[Excerpt]
---

If you can see past the politics what you'll see is a world leading healthcare system free at the point of use. There is nothing of it's kind and scale anywhere else on earth and we IT people should be very proud of it, I know I am.
(, Tue 20 Mar 2012, 10:01, closed)

So all the failures associated with it are...?

I don't care about party politics. I just like to see stuff work and evolve and get better.
(, Tue 20 Mar 2012, 11:12, closed)
Stuff and nonsense really
Politicians have a knack of twisting the truth for their own ends, much like the press.
(, Tue 20 Mar 2012, 12:27, closed)
Some more from the NAO
Today's NAO report concludes that the £2.7 billion spent so far on care records systems does not represent value for money. And, based on performance so far, the NAO has no grounds for confidence that the remaining planned spending of £4.3 billion on care records systems will be any different.

The original aim of the Programme was for every patient to have an electronic care record by 2010. The systems the Department contracted its suppliers, BT and CSC, to deliver are now not all expected to be in place until 2015-16. Even so, based on performance so far, it is unlikely that the remaining work in the North, Midlands and East, where just four of 97 systems have been delivered to acute hospital trusts in seven years, can be completed by 2016 when the contract with CSC expires.


So. Vastly over budget, years behind schedule, doesn't do what it was supposed to - what definition of "successful" are you using?
(, Tue 20 Mar 2012, 13:39, closed)

---

[Data for analysis]
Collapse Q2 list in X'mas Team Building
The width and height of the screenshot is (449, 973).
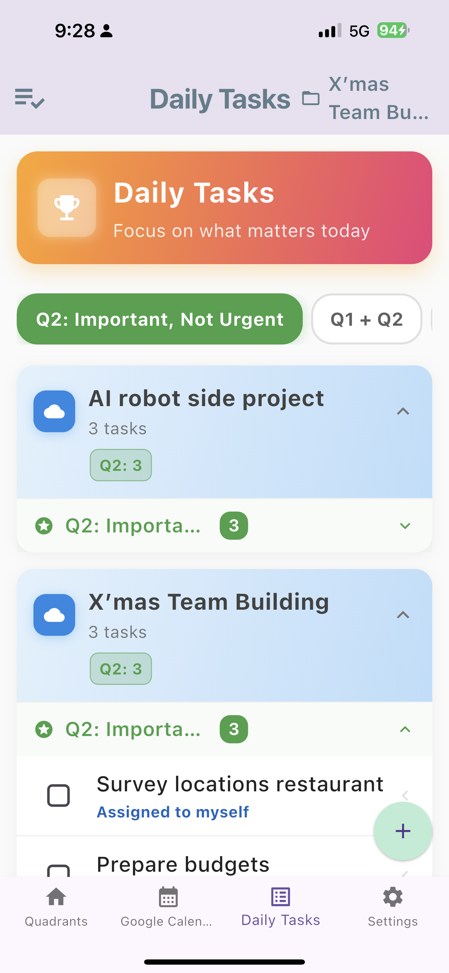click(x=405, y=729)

---

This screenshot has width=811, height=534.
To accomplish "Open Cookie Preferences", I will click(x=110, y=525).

---

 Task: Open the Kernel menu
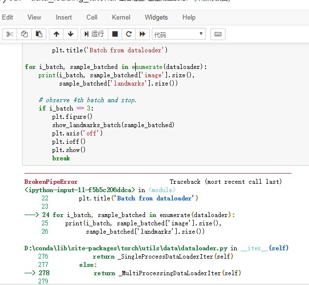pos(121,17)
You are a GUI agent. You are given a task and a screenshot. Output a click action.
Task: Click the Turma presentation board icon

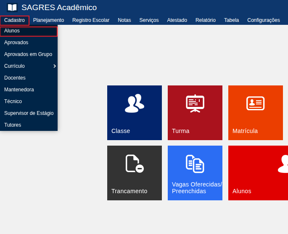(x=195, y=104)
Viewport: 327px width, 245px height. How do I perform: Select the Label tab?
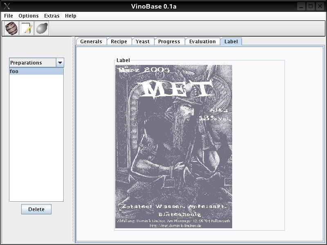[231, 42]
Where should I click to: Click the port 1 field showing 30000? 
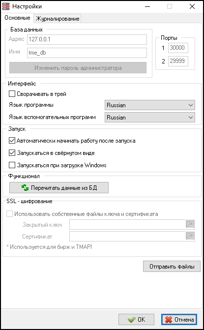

---

[Work request 1]
According to the care records thread, how much had been spent so far on care records systems?
[Work request 2]
Set down the part of the care records thread starting with "Some more from" and going on through "be any different.", copying it word for word.
[Work request 3]
Take the care records thread further, picking up after its last line.
The listing has no role in any of this.

[Written answer 1]
£2.7 billion.

[Written answer 2]
Some more from the NAO
Today's NAO report concludes that the £2.7 billion spent so far on care records systems does not represent value for money. And, based on performance so far, the NAO has no grounds for confidence that the remaining planned spending of £4.3 billion on care records systems will be any different.

[Written answer 3]
CSC's bottom line?

(, Tue 20 Mar 2012, 13:51, closed)
Pretty much.
I once had the misfortune to work with the company (iSoft) that did the actual work CSCs PAS.

Never again.
(, Tue 20 Mar 2012, 15:25, closed)
Very successful?
Surely you jest. Here's what the National Audit Office had to say

"The original vision for the National Programme for IT in the NHS will not be realised. The NHS is now getting far fewer systems than planned despite the Department paying contractors almost the same amount of money. This is yet another example of a department fundamentally underestimating the scale and complexity of a major IT-enabled change programme.

"The Department of Health needs to admit that it is now in damage-limitation mode. I hope that my report today, together with the forthcoming review by the Cabinet Office and Treasury, announced by the Prime Minister, will help to prevent further loss of public value from future expenditure on the Programme."

Amyas Morse, head of the National Audit Office, 18 May 2011


Read it and weep: www.nao.org.uk/publications/1012/npfit.aspx
(, Tue 20 Mar 2012, 13:36, closed)
The N3 network is quite nice,
now that it doesn't undergo a spectacular collapse every 2 days.
NPfIT was a disaster - anything good that has happened has been inspite of it, not because of it. Still, it did give plenty of people some cushy jobs for a few years, and that's good for the economy, right?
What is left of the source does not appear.